Al parece su querida esposa había encontrado la manera de vengarse de él.
Hola a todos. No soy dueña de Canción de hielo y fuego.
Esta es mi primera historia espero que les guste. Este es un pequeño prologo de la historia para poner en contexto a mi personaje. Algunos datos interesantes son:
Oberyn fue de verdad a la Ciudadela de joven para aprender sobre venenos(incluso forjo eslabones) pero obviamente no se hizo maestre.
Aleya si es un personaje de mi invención pero su casa y su padre son reales.
La madre de Aleya era la hija de un importante noble de Lys (Este dato tendrá más relevancia en el futuro)
Los Hightower ya le guardaban rencor a Oberyn desde antes, debido a que Baelor Hightower (hermano mayor de Aleya) fue uno de los pretendientes de Elia al que Oberyn humilló para evitar que su hermana se casara (lo explicare más adelante pero podéis buscarlo, es una historia bastante graciosa que realmente paso en el libro)
Doran obliga a Oberyn a casarse porque no puede permitirse enemistarse con esa casa ( Alcance produce la mayor parte del alimento de Poniente y los Hightower son la segunda casa mas importante de este reino, ademas de que la hermana mayor de Aleya esta casada con Mace Tyrell)
Doran también esperaba que su hermano sentara la cabeza con el matrimonio(obviamente no paso, Oberyn es simplemente Oberyn)
No es tan raro que una mujer abandone a su marido y vuelva a la casa de su padre después de un conflicto entre la pareja.

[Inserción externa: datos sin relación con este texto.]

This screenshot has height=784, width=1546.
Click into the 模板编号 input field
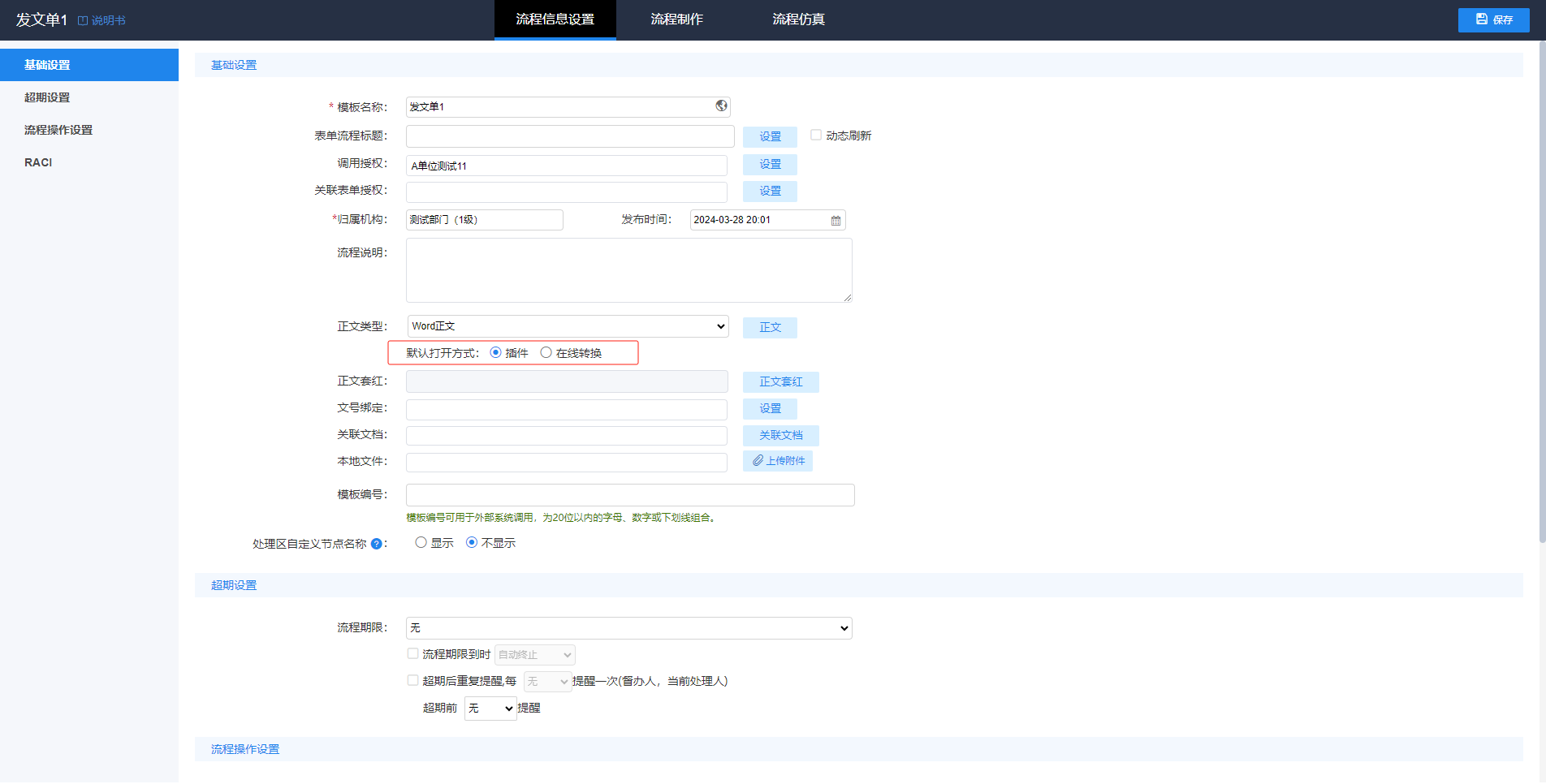click(x=629, y=495)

La esposa de Doran volvió a Norvos después de un conflicto con su esposo pero tuvo que dejar atrás a sus hijos, Aleya sabía eso por lo que no dijo nada de su embarazo y lo oculto todo lo que pudo, por temor a que se lo quitaran, desgraciadamente no pudo mantenerlo oculto por siempre y Doran se entero.
No prometo poder actualizar muy a menuda ya que la inspiración viene y va, lo siento.